The canonical representation of editor input is a key-event structure. Users
can bind commands to keys (see section key-bindings), which are non-zero
length sequences of key-events. A key-event consists of an identifying token
known as a keysym and a field of bits representing modifiers. Users define
keysyms, integers between 0 and 65535 inclusively, by supplying names that
reflect the legends on their keyboard’s keys. Users define modifier names
similarly, but the system chooses the bit and mask for recognizing the
modifier. You can use keysym and modifier names to textually specify
key-events and Hemlock keys in a #k
syntax. The following are some
examples:
#k"C-u" #k"Control-u" #k"c-m-z" #k"control-x meta-d" #k"a" #k"A" #k"Linefeed"
This is convenient for use within code and in init files containing
bind-key
calls.
The #k
syntax is delimited by double quotes, but the system parses the
contents rather than reading it as a Common Lisp string. Within the double
quotes, spaces separate multiple key-events. A single key-event optionally
starts with modifier names terminated by hyphens.
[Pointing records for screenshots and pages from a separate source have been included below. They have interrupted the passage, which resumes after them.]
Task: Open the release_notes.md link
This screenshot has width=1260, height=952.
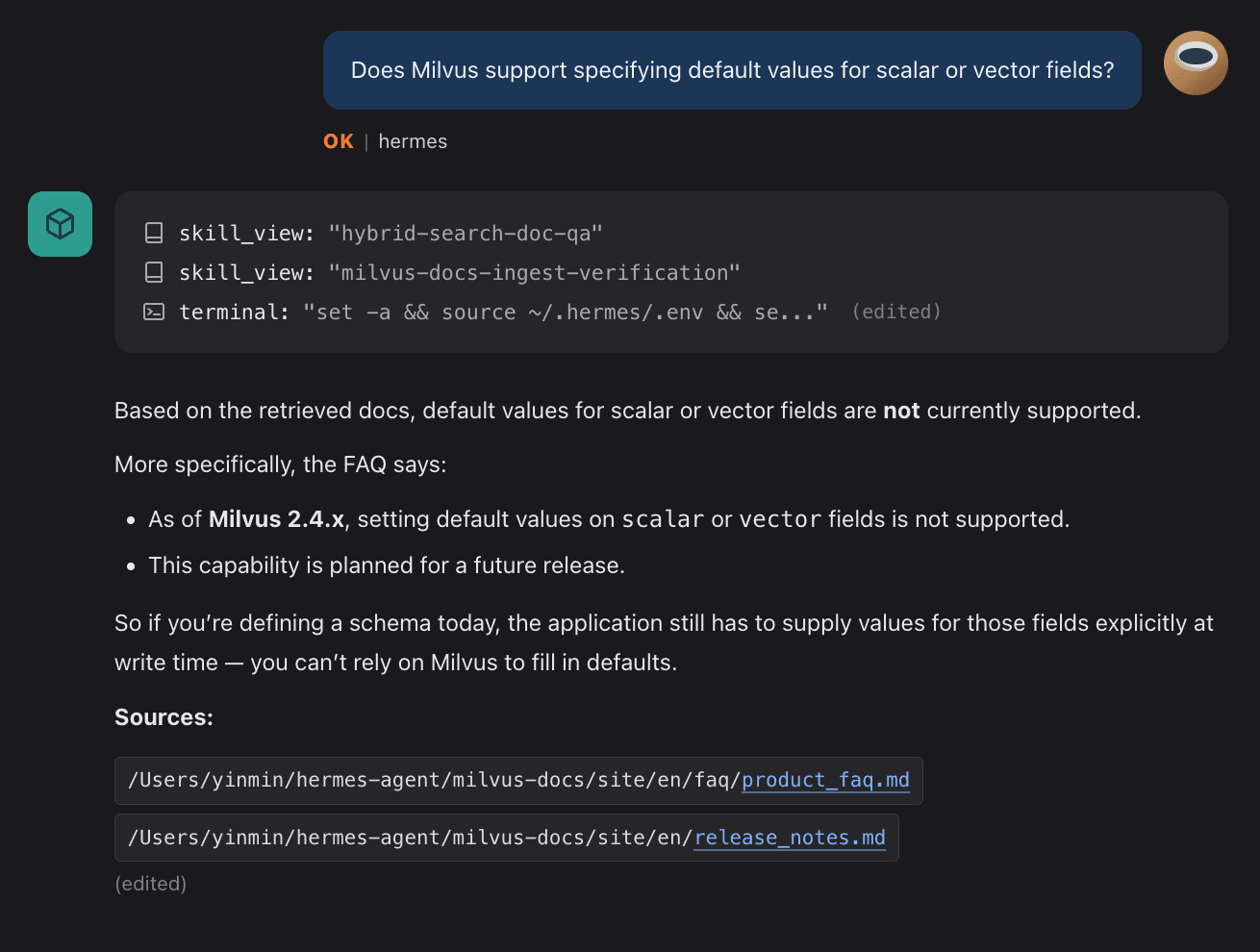Action: [790, 838]
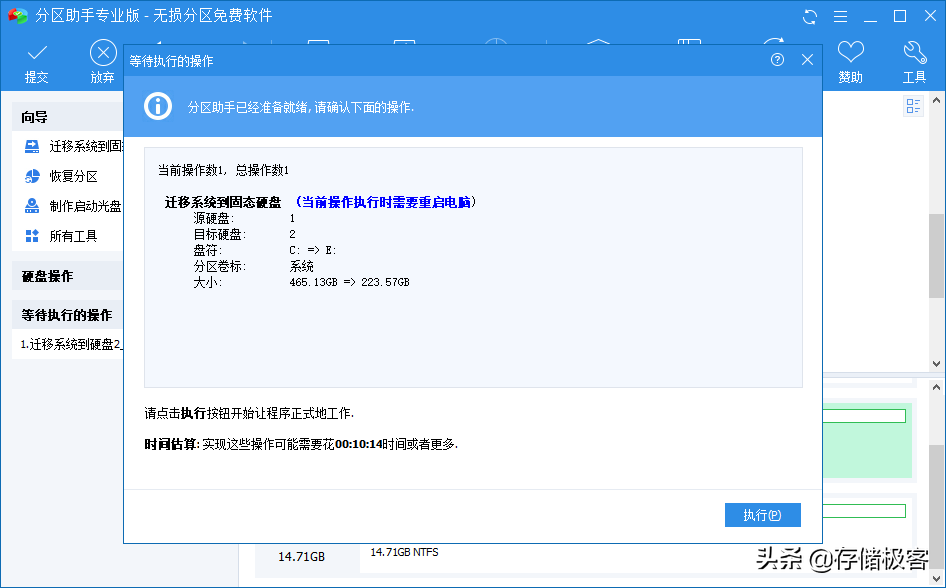The image size is (946, 588).
Task: Open the 赞助 heart sponsor icon
Action: (850, 51)
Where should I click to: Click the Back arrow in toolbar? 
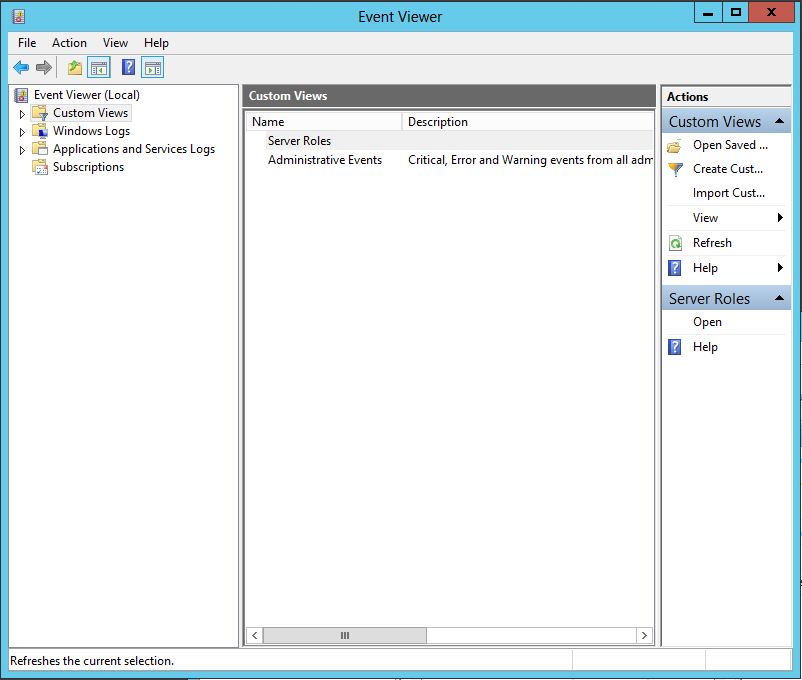click(x=21, y=68)
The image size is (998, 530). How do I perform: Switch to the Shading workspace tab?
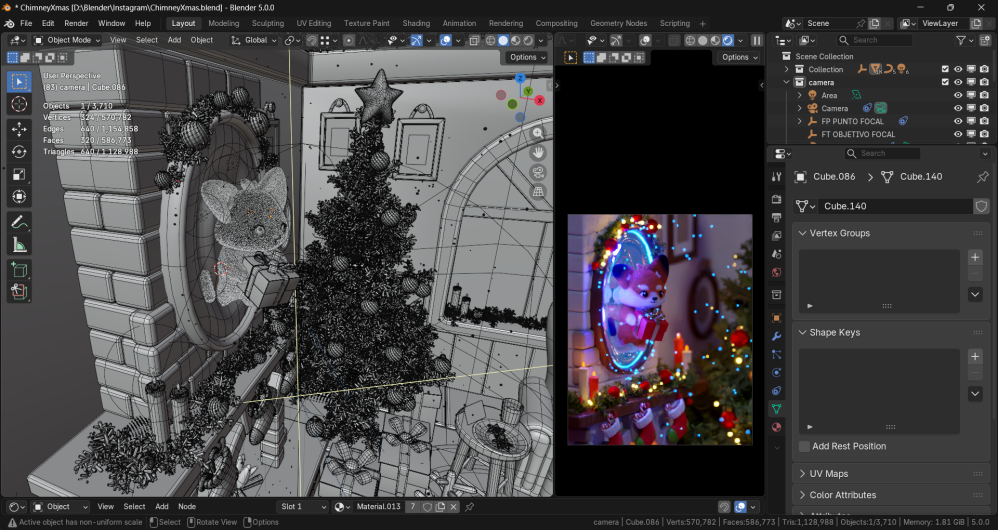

Modifier names are
alphabetic sequences of characters which the system uses case-insensitively.
Following modifiers is a keysym name, which is case-insensitive if it consists
of multiple characters, but if the name consists of only a single character,
then it is case-sensitive.
You can escape special characters — hyphen, double quote, open angle bracket, close angle bracket, and space — with a backslash, and you can specify a backslash by using two contiguously. You can use angle brackets to enclose a keysym name with many special characters in it. Between angle brackets appearing in a keysym name position, there are only two special characters, the closing angle bracket and backslash.